A Graph-Neural-Network-Powered Solver Framework for Graph Optimization Problems

• Published in: IEEE transaction on neural networks and learning systems Vol. 35; no. 9; pp. 11746 - 11760
• Main Authors: Zhang, Congsong, Gao, Yong, Nastos, James
• Format: Journal Article
• Language: English
• Published: United States IEEE 01.09.2024
• Subjects: Backtracking; Branching heuristics; Entropy; Graph neural networks; graph neural networks (GNNs); Optimization; Probabilistic logic; Probability distribution; Search problems; Shannon entropy; the probabilistic method
• ISSN: 2162-237X; 2162-2388; 2162-2388
• DOI: 10.1109/TNNLS.2024.3397926

Backtracking combined with branching heuristics is a prevalent approach for tackling constraint satisfaction problems (CSPs) and combinatorial optimization problems (COPs). While branching heuristics specifically designed for certain problems can be theoretically efficient, they are often complex and difficult to implement in practice. On the other hand, general branching heuristics can be applied across various problems, but at the risk of suboptimality. We introduce a solver framework that leverages the Shannon entropy in branching heuristics to bridge the gap between generality and specificity in branching heuristics. This enables backtracking to follow the path of least uncertainty, based on probability distributions that conform to problem constraints. We employ graph neural network (GNN) models with loss functions derived from the probabilistic method to learn these probability distributions. We have evaluated our approach by its applications to two NP-hard problems: the (minimum) dominating-clique problem and the edge-clique-cover problem.
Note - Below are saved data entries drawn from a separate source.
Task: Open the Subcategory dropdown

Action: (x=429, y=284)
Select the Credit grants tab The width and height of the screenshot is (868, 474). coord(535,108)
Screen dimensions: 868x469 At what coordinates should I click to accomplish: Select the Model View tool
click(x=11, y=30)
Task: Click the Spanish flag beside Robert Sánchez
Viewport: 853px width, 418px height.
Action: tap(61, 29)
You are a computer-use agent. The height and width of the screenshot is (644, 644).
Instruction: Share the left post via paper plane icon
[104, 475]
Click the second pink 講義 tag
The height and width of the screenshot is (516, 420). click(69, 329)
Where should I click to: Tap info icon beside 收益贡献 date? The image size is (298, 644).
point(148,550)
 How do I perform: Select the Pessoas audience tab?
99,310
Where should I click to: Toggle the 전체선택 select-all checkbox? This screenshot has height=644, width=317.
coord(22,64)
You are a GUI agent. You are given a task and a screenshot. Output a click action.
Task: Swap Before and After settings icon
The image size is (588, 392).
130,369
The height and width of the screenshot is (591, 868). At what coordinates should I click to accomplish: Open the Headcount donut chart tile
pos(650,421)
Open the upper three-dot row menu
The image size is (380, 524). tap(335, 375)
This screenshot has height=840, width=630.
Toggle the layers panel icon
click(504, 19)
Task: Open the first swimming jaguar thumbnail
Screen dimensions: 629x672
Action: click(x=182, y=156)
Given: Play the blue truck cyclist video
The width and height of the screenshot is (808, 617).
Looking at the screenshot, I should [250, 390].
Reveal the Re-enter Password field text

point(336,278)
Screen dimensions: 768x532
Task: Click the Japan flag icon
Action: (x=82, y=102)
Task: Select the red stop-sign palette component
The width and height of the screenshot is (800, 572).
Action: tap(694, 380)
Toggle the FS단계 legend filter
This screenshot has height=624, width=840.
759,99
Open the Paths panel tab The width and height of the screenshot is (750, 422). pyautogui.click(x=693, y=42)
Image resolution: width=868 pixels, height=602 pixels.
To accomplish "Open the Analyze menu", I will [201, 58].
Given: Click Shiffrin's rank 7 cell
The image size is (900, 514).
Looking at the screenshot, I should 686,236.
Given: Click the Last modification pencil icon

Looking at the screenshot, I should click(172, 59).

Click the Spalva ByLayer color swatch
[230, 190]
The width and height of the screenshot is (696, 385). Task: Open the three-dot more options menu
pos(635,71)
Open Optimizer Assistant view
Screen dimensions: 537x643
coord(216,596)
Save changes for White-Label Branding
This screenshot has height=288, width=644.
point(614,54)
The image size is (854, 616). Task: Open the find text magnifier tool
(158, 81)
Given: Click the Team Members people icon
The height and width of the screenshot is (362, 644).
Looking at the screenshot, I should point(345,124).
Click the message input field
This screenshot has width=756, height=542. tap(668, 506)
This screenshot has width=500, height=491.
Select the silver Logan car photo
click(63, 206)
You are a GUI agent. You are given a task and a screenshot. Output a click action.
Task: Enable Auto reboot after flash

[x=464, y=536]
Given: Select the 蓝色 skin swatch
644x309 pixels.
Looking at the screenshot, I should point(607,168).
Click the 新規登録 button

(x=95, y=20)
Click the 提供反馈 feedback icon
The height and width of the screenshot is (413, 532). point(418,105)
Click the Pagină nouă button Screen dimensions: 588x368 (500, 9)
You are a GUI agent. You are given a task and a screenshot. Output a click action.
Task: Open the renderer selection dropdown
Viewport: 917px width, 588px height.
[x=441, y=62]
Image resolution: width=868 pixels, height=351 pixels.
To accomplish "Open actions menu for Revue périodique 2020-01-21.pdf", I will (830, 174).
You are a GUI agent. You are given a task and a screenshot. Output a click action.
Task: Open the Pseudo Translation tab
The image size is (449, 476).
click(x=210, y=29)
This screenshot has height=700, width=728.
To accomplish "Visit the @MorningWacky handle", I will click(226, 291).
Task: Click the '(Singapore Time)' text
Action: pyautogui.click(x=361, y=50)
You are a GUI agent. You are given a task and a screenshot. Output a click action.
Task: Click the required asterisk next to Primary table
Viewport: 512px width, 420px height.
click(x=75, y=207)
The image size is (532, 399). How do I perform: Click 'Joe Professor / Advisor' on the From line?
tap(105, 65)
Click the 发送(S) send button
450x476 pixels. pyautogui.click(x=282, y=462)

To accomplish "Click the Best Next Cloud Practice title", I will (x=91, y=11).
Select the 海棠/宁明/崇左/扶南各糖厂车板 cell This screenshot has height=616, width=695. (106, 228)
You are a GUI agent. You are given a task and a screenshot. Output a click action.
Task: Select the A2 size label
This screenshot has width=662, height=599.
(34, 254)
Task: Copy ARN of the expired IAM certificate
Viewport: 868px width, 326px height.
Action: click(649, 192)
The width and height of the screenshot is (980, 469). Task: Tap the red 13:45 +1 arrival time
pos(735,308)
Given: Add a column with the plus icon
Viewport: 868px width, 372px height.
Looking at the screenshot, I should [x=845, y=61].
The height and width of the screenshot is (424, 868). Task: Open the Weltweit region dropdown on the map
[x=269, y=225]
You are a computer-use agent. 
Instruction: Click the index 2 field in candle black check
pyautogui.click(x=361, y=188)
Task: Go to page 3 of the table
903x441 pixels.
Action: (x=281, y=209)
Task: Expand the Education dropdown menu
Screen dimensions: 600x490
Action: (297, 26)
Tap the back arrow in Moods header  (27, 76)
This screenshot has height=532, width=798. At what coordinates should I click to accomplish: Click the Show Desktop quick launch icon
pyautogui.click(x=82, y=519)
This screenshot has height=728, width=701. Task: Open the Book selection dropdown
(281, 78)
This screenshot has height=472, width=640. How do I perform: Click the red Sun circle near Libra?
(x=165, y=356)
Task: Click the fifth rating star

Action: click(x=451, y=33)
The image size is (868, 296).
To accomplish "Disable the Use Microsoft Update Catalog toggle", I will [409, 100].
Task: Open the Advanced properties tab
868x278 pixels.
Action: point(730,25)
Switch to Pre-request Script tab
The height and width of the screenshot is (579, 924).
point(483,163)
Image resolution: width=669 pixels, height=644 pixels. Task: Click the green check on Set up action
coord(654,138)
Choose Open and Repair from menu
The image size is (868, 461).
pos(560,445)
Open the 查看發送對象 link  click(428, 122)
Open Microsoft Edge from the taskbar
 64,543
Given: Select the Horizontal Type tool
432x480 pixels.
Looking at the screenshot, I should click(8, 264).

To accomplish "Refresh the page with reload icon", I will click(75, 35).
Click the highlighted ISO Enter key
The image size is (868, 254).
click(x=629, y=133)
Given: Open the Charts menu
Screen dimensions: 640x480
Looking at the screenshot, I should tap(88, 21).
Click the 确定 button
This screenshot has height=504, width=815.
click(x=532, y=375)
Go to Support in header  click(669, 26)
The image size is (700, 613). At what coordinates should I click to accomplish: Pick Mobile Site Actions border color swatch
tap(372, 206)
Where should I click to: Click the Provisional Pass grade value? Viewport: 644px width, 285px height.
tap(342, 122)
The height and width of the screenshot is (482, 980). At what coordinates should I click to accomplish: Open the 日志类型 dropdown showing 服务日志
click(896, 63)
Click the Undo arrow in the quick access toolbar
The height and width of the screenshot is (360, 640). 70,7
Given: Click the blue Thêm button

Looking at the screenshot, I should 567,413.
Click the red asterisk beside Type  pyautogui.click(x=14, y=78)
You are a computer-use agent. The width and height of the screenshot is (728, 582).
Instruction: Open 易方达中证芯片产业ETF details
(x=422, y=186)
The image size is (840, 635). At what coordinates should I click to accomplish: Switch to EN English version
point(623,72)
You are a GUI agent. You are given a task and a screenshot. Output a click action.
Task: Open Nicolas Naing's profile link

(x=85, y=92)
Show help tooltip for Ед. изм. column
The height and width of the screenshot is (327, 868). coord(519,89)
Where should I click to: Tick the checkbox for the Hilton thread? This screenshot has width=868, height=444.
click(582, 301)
Compared with the state-of-the-art solvers for both problems, our solver framework outputs competitive results. Specifically, for the (minimum) dominating-clique problem, our approach generates fewer branches than the solver presented by Culberson et al. (2005). For the edge-clique-cover problem, our approach produces smaller-sized edge clique covers (ECCs) than the solvers referenced by Conte et al. (2020) and Kellerman (1973).